Exportação de gado em pé é bem vista pelo produtor e preocupa a indústria | Angélica Silveira/ Especial CP

“Com a renda que tem da soja, hoje o produtor vende seu rebanho para quem paga mais, seja o invernador de São Paulo ou o mercado da Turquia. Para ele, o que interessa é o preço", observa Schlick. Ao mesmo tempo, o técnico afirma que a pastagem de inverno, formada após a colheita da soja, precisa ser desocupada para o plantio da safra seguinte, gerando excesso de oferta de gado nos últimos meses do ano e consequente queda nos preços. “No final de 2018, tivemos o quilo do boi gordo cotado em até R$ 4,80. Agora, com a oferta ajustada, o preço oscila entre R$ 5,20 e R$ 5,50”, compara. “Mas o pecuarista está preparado para isso", acrescenta.

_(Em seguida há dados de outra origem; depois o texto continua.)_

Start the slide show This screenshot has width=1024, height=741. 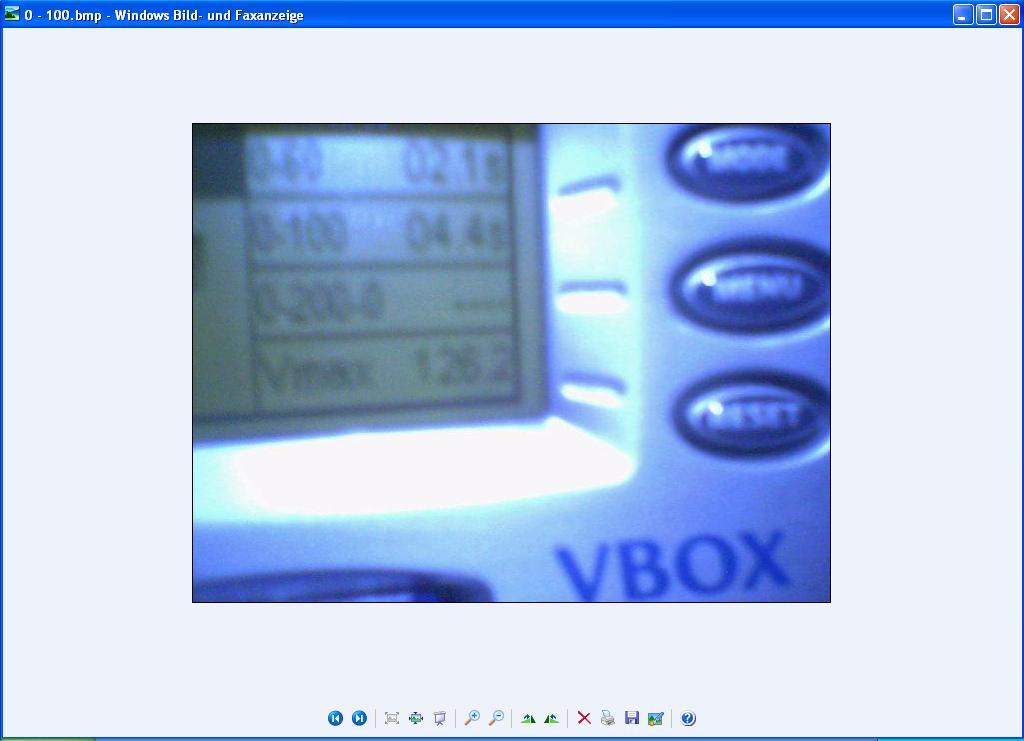440,718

Nos 20 municípios abrangidos pela regional de Bagé da Emater (Aceguá, Alegrete, Bagé, Barra do Quaraí, Caçapava do Sul, Candiota, Dom Pedrito, Hulha Negra, Itacurubi, Itaqui, Lavras do Sul, Maçambará, Manoel Viana, Quaraí, Rosário do Sul, Santa Margarida do Sul, Sant’Ana do Livramento, São Borja, São Gabriel e Uruguaiana) estão concentrados 10 mil produtores dedicados à pecuária de corte. No Estado, as raças produtoras de carne têm 7,8 milhões de cabeças, que correspondem a 58% do rebanho bovino de 13,5 milhões de cabeças, segundo dados de 2018 do Nespro/Ufrgs. Se comparados com 2014, quando o rebanho de corte tinha 5,2 milhões de cabeças, os dados revelam aumento do interesse em investir neste ramo da pecuária, afirma Schlick.

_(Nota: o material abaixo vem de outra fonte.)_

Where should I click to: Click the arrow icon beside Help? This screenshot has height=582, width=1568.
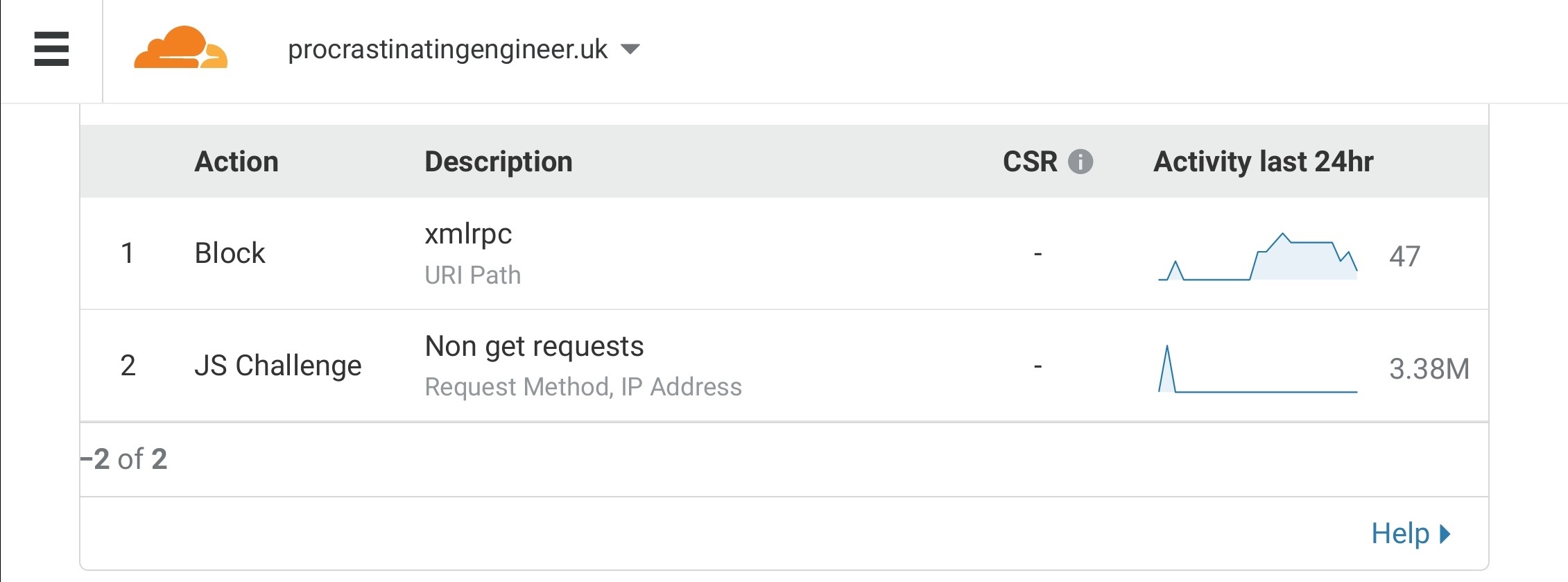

Nos frigoríficos, entretanto, a preocupação é diferente. O presidente do Sindicato da Indústria de Carnes e Derivados do Rio Grande do Sul (Sicadergs), Ronei Lauxen, sustenta que a oferta de gado está abaixo da necessidade da área de abate e um dos motivos é o crescimento das exportações de animais vivos. Desde o ano passado, quando abateu em torno de 2,3 milhões de cabeças, a indústria vem reclamando da exportação do gado em pé sob o argumento de que ela está prejudicando toda a cadeia. Segundo Lauxen, a oferta em baixa elevou os preços e impôs grandes dificuldades para os frigoríficos, que não conseguem repassar a variação para o consumidor e acabam concorrendo com as proteínas mais baratas. O dirigente observa que o problema não se restringe à indústria, mas afeta também os terminadores de gado gaúchos, que, por falta de terneiros para a reposição, podem ficar com suas atividades inviabilizadas.